[[ Text provided open ]]

Using artificial intelligence (AI) in healthcare

Using artificial intelligence (AI) in healthcare

Artificial intelligence can be a game changer for how we offer healthcare. AI is mentioned as one of the tools to be expanded on in the NHS Long Term Plan, which has been set up to ready the NHS for the future.

What is AI?

Artificial Intelligence, often shortened to AI, is an artificial form of human intelligence. AI learns and solves problems like a human does. But because it can process a lot more data, the error margin often is a lot slimmer as it takes away human error.

The difference between AI and any old software system is the capability to adapt and improvise, not simply follow a step-by-step guide, but learn along the way.

Examples of AI are face recognition and voice-to-text software. These systems have to think and process to construct a specific outcome.

Why use AI in healthcare?

There’s a great number of reasons why healthcare can benefit from artificial intelligence. A few examples are:

  • AI can steer better health in people. The smart technology can help people change into or maintain a healthy lifestyle. We already see how apps can help us manage our health.

[[ Text provided closed ]]
[[ Extracted information open ]]

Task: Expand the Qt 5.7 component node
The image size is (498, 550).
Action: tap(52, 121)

[[ Extracted information closed ]]
[[ Extracted information open ]]

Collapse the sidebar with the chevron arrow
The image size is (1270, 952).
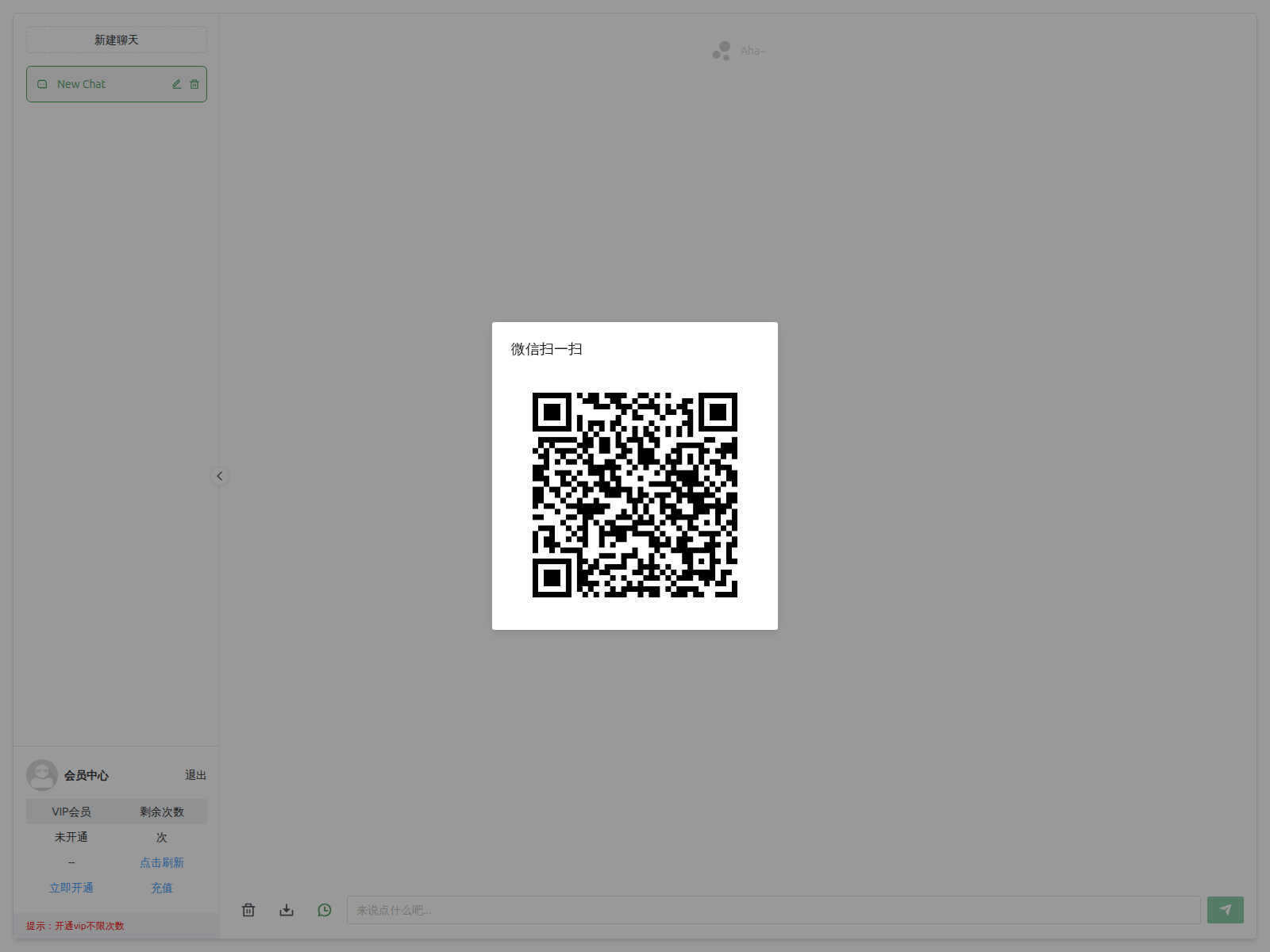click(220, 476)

[[ Extracted information closed ]]

**Problem to work on**
Carry on the text about using artificial intelligence in healthcare from its last sentence. The data above is separate material and has no connection to the text on artificial intelligence in healthcare.

**Answer**
  • AI brings more information to light. With artificial intelligence people and therefore clinicians can get a better sense of what the daily lifestyle of a person looks like and therefore can much more accurately offer the right kind of intervention, whether medical or non-medical.
  • AI has the potential to diagnose more accurately as well. As technology is able to store vast amounts of information – much more information than an individual is able to store – the dataset for AI is much larger, leading to more accurate diagnoses.
  • AI for the elderly. Loneliness is an increasing health risk for the elderly, in particular those that do not have a large support system. AI is offering a way for the elderly to have social interactions accessible.

What are the current issues to implement AI in healthcare?

There are a lot of arguments around in support of AI. There are few that do not see its benefits for patients and clinicians alike.

However, the implementation of AI in healthcare is a more difficult matter. Trishan Panch, Heather Mattie and Leo Anthony Celi in their 2019 article ‘The “inconvenient truth” about AI in healthcare’ argue that the solutions on offer are not ‘executable at the frontlines of clinical practice’.

They state that sustainable change is not possible via AI systems as the healthcare system is fragmented as individual organisations purchase hardware and software separate from each other. Secondly, most organisations do not have the required data infrastructure to train these AI systems to the requirements of the organisation’s specific locality.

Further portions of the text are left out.